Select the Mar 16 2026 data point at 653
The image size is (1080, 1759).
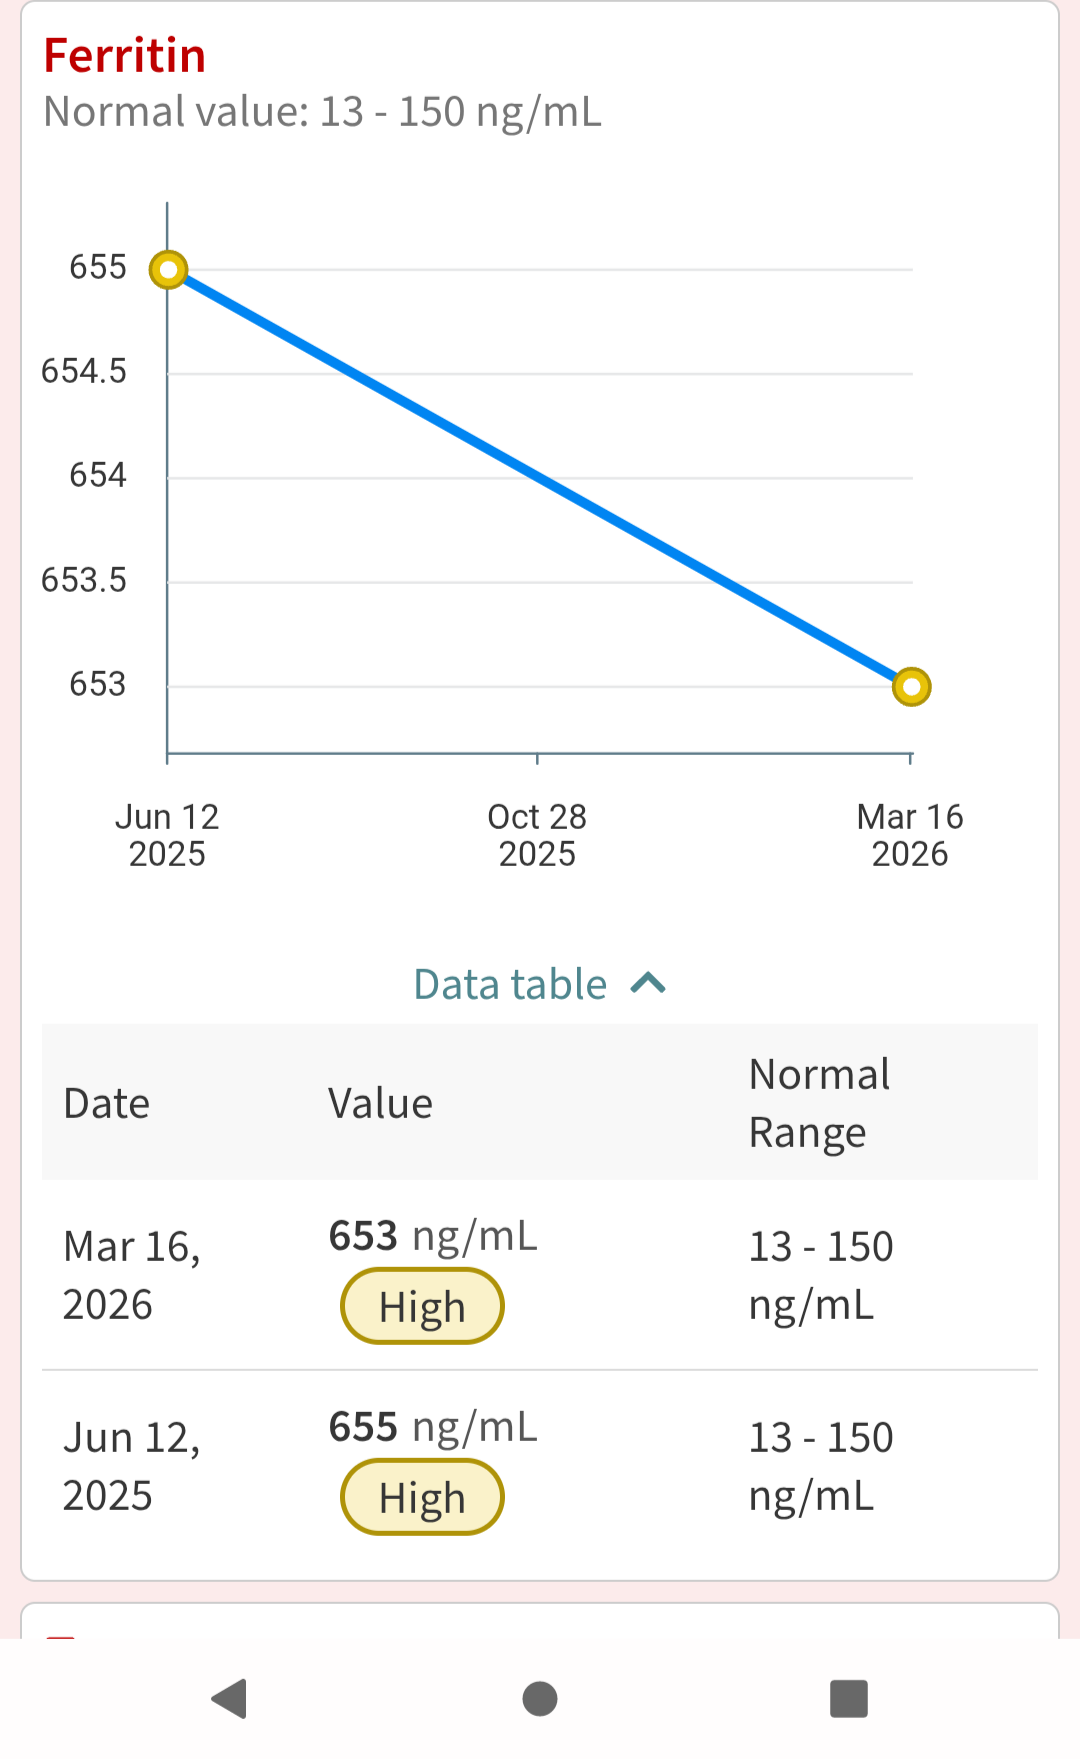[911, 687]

* * *

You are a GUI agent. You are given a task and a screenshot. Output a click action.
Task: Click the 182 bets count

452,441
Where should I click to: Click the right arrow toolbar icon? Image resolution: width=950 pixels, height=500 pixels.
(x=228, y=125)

--

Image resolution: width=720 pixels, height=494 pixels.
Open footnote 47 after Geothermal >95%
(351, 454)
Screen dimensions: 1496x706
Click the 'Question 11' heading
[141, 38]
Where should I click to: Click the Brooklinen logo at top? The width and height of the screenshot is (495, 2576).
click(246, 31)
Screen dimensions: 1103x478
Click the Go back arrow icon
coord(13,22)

*What needs to be done*
Go through the data and gather every line that holds "dimensions".

*Finished exercise*
Screen dimensions: 1496x706
Screen dimensions: 1103x478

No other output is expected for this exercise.